Attack of the Frankencomp - The Case for One Comp Design
June 15th, 2009I’m a big proponent of the one comp school of design. Last week Andy Rutledge did an interesting writeup on the topic and bashed the idea of designing multiple comps. This post started out as a list of things I agree with and don’t agree with. After a second and third reading I can’t find anything I disagree with (other than his tone).
You can divide designers up into two groups. The first are the problem solvers — we can safely put Andy into that group. The second are the decorators. For the sake of argument I’m going to put a younger version of myself into that category.

Andy’s main point is simple: If your goal is approval you’re design will never be successful. The younger Brad was eager to jump in and start designing. I wanted to get in a quick phone call, maybe get an idea for what sites the client thought looked cool and then open up Photoshop to see what i could do.
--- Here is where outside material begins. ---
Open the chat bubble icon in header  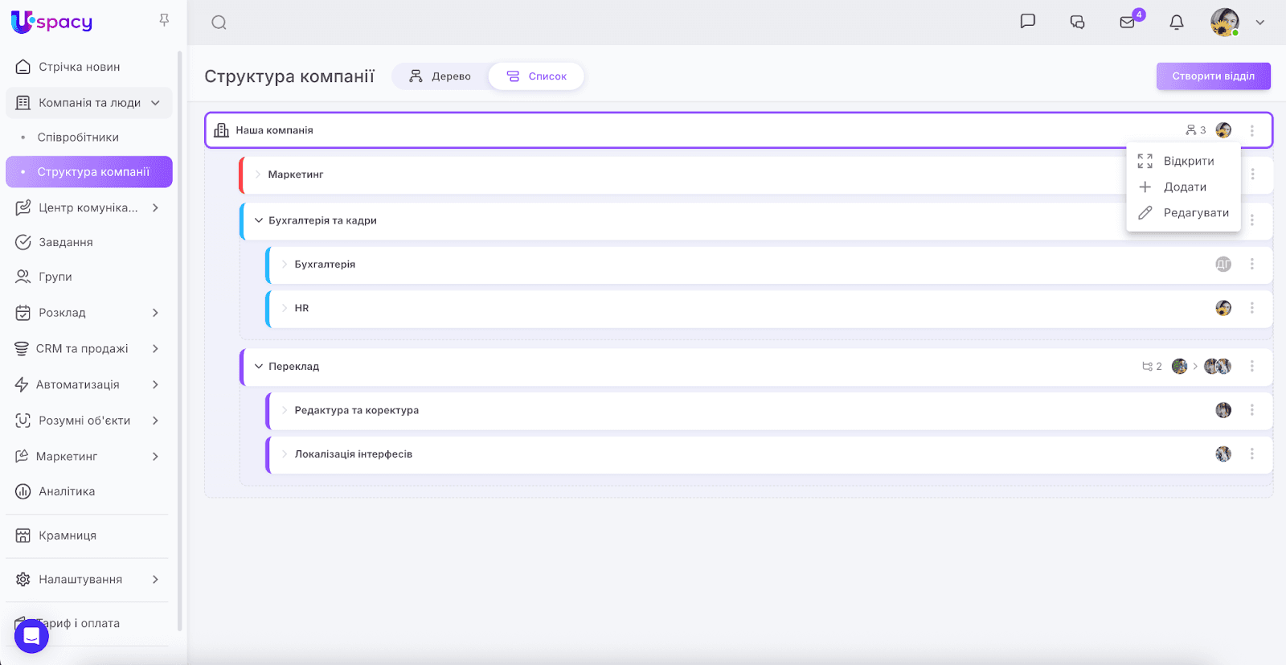click(1027, 22)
The problem solver takes a different approach. It’s built around the users and their needs.
Andy never brought up a problem I had with doing multiple comps and that was how much MORE time it took. You would think that giving several options up front would push someone in a direction more quickly, but that wasn’t often the case. The client was picking colors and design elements from all the comps and I was building something new with each iteration. The new designs never looked as good as the originals because good design is holistic, not patched together. I would just wind up with a Frankencomp with a bunch of unrelated pieces thrown together.

The worst part of the Frankencomp was that it got the myself and the client focused on the window dressing and not the design problems we were trying to solve.
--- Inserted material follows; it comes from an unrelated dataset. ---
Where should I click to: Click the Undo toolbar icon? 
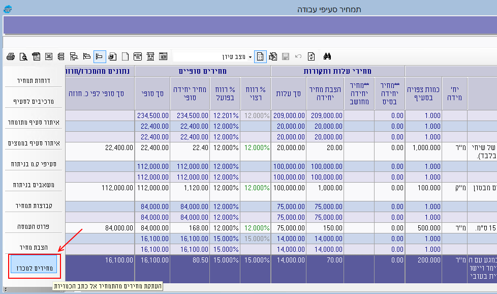pos(298,56)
Here is what I do now. I put a lot more work into the pre-design. You can read a more detailed version of my process here. There is a lot more research upfront, starting with the content and working our way out. On a recent ecommerce site design I sat down with the client to talk about why they had such a high abandoned shopping cart rate. We talked about how their business worked off-line, how they took orders and how they interacted with customers. We quickly figured out that the reason why the shopping carts were abandoned was because the people creating the orders needed approval before placing the orders, they were building quotes. Armed with that new information we set out to build a site that dealt with their specific set of problems.
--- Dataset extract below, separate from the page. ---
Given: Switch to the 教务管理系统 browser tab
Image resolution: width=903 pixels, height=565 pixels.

Another great example is the recent design of Microsoft’s Bing Travel site. The layout, fancy ajax and functionality is very similar to Kayak.com. Douglass Sims noticed something odd about the two sites. He was getting lower prices on the Bing Travel site. When he clicked through he couldn’t find the lower rates on the airline’s sites. Bing’s site wasn’t pulling over up to date rate information. When Bing travel was designed it pulled all the cool design functionality of Kayak.com over but they didn’t understand all the problems that Kayak.com has been working on for years.
What it comes down to is that you have to first have to understand the fundamental problems the design is trying to solve. From my experience creating a bunch of comps to see what sticks isn’t an effective design approach. That’s not to say that you shouldn’t experiment and try new things, or even present several solutions to one problem. But be careful thinking that just throwing out three comps at the beginning of every project is going to solve a problem you haven’t defined.